The Review Board affirmed the Hearing Board's dishonesty finding, which was based largely on its credibility findings, to which the Review Board gave deference. The Review Board also found persuasive the Hearing Board's reasoning that the extensive and compelling evidence in mitigation indicated that Respondent would not engage in similar misconduct in the future. The Review Board thus concluded that a suspension of 60 days is commensurate with Respondent's misconduct, falls within the range of discipline that has been imposed for comparable misconduct, and is sufficient to serve the goals of attorney discipline; and that a longer period of suspension would be akin to punishment and would not benefit the public or legal profession.
We believe that the Hearing Board's analysis of the unique circumstances of this case, as well as of relevant authority, is exceptionally thorough and well-reasoned.
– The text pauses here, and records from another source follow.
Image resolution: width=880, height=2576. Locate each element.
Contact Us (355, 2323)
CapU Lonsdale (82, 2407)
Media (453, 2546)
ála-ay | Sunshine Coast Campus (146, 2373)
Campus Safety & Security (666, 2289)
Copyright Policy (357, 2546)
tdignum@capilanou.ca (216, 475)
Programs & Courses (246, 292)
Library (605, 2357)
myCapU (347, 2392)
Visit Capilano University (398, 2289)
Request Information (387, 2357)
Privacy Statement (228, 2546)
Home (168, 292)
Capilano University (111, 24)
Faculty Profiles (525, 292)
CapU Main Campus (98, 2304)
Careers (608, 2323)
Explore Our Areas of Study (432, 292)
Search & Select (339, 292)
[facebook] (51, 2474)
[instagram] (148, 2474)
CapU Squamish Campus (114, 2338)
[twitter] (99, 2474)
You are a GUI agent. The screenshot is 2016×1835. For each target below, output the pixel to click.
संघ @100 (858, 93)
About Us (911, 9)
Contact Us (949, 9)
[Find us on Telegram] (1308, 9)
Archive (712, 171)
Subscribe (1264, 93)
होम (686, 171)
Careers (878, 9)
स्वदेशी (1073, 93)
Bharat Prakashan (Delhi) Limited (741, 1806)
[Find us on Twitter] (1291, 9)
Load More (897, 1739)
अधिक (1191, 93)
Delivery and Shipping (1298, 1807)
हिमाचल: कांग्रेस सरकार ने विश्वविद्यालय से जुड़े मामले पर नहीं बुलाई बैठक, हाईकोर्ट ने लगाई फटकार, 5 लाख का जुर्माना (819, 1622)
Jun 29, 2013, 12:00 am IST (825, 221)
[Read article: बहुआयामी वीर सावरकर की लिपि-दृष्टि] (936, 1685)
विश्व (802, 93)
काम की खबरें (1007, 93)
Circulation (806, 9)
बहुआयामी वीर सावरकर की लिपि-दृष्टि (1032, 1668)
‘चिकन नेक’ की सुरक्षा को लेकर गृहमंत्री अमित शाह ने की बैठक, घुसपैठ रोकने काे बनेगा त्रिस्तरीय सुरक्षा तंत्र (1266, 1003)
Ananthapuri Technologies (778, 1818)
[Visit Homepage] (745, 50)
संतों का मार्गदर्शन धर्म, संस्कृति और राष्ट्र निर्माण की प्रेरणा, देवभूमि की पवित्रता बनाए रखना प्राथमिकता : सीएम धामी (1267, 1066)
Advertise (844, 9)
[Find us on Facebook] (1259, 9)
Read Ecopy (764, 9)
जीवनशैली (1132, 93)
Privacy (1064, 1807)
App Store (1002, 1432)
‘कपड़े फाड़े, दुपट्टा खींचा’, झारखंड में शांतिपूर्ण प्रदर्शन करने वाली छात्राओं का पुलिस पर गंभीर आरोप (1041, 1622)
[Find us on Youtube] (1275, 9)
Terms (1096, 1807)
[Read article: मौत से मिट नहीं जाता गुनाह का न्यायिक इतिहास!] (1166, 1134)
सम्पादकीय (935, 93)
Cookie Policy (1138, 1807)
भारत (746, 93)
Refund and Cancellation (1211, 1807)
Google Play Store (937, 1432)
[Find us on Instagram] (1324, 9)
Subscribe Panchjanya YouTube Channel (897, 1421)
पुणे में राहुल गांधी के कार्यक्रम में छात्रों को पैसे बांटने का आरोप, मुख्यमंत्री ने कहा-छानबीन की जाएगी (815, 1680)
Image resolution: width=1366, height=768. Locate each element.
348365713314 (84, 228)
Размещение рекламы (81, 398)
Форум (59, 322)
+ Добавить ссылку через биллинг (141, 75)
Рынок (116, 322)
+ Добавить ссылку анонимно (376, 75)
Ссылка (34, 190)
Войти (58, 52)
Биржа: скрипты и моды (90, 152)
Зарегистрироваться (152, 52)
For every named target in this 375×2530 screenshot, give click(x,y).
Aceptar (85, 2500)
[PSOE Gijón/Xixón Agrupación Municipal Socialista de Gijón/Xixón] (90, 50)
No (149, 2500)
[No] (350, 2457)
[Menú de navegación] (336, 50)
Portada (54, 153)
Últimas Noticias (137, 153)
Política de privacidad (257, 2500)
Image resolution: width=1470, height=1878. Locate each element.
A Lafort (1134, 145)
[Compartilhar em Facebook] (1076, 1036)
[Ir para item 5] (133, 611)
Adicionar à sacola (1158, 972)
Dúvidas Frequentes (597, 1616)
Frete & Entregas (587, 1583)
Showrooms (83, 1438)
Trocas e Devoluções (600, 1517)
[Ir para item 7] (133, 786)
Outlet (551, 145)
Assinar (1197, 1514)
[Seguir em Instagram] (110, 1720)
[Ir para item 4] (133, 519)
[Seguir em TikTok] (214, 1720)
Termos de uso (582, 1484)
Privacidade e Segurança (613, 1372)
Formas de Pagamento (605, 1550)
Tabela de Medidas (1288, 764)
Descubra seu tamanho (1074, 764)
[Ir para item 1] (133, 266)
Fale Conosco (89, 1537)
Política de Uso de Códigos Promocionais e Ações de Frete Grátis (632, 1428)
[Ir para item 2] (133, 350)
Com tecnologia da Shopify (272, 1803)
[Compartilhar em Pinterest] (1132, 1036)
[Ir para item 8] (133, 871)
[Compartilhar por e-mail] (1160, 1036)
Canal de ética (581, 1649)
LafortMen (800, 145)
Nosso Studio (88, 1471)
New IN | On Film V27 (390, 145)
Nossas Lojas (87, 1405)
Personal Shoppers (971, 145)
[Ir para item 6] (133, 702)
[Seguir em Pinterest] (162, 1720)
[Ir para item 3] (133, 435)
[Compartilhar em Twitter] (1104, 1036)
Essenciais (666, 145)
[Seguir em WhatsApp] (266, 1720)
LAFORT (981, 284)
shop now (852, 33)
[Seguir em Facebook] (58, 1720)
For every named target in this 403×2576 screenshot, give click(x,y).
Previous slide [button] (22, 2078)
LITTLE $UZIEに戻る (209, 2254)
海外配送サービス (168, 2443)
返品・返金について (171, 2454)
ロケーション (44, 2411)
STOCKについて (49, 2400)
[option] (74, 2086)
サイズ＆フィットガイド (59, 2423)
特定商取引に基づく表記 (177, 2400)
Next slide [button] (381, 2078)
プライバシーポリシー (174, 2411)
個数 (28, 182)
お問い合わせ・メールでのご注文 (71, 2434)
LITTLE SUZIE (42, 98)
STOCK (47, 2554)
The Hearing Board gave significant weight to the "extensive and compelling evidence in mitigation," including that:
this was an isolated instance of misconduct in an otherwise unblemished career;
the evidence did not show that Respondent intended to permanently deprive any individuals of their funds;
no individual suffered actual harm, and none of the buyers or sellers complained about Respondent's actions or testified on behalf of the ARDC;
Respondent promptly paid restitution long before the ARDC's involvement;
Respondent proactively recognized and remedied deficiencies in his law practice;
Respondent has ceased practicing law as a sole practitioner, is working as a non-equity partner in a law firm, and has closed his client trust account;
Respondent cooperated with the ARDC's investigation, and expressed remorse and took responsibility for his conduct;
Respondent engaged in pro bono and volunteer work, including "years of dedication" to his local school board; and
Respondent presented "compelling" character testimony.
(See Hearing Bd. Report at 14-17.)
Based on these factors, the Hearing Board was convinced that Respondent would not engage in similar misconduct in the future. Id. at 21. We are hard-pressed to find a flaw in its thoughtful analysis that would cause us to depart from its recommendation. We thus conclude that a suspension of 60 days is commensurate with Respondent's misconduct, falls within the range of discipline that has been imposed for comparable misconduct, and is sufficient to serve the goals of attorney discipline.